3. YOU CAN CONTACT YOUR FRIEND, YOUR FAMILY MEMBER AND YOU MUST CONTACT A MEDICAL OR MENTAL HEALTH PROFESSIONAL RIGHT AWAY!
RESOURCES INCLUDE:
NAMI 1-800-950-6264
NMHA 1-800-969-6642
You EAP counselor at work
A licensed mental health professional.
When you are depressed, it is hard to remember the good times, it is hard to remember that much of what you are feeling is clouded by the filter of depression. It is hard to know that there are people who want to help and can help. It is hard to see that you have options.

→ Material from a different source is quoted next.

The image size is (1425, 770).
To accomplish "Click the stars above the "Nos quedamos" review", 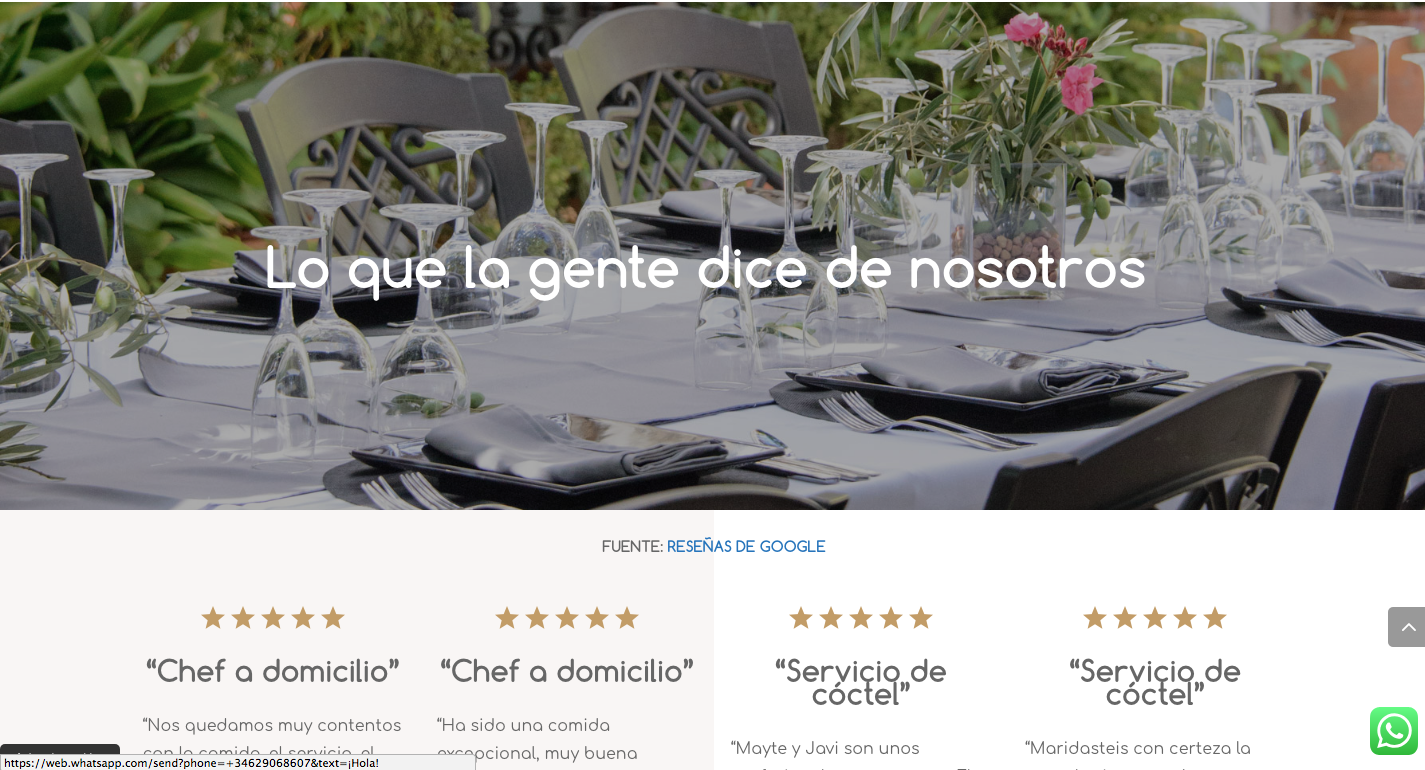I will click(273, 618).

It is hard to put things in smaller chunks so that you can mange your life one step at a time.
If you are experiencing some sadness this holiday season, try to take this time as a way to celebrate and let go of - if necessary, a sad memory, a sad thought, a sad perspective.

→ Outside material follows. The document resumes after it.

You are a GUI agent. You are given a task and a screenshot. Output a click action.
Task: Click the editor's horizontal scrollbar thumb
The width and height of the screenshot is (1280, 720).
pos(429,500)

For example, if you find yourself missing a loved one - use this time as a way to develop a "ritual" that will honor that life. Perhaps Aunt Sue loved trees - and so your new ritual can be planting a tree each holiday season - a testament to her life and new life. Perhaps you do not like being single - make sure that every holiday season you get together with your single friends (whether you are in a relationship are not) and spend silly, joyful time together - doing something you all enjoy -- just make sure it's silly and fun! Perhaps you are reminded of a pet - let this holiday be the beginning of volunteering at a pet shelter or giving a pet to a child or a senior. Be creative.
You are not alone in your sadness, and you do have many, many options as you work to feel better. And better is what you deserve to feel!
*Do not read any recommended books, in you are currently in treatment, without discussing your intentions with your therapist. You therapist will know what books will be most helpful for you.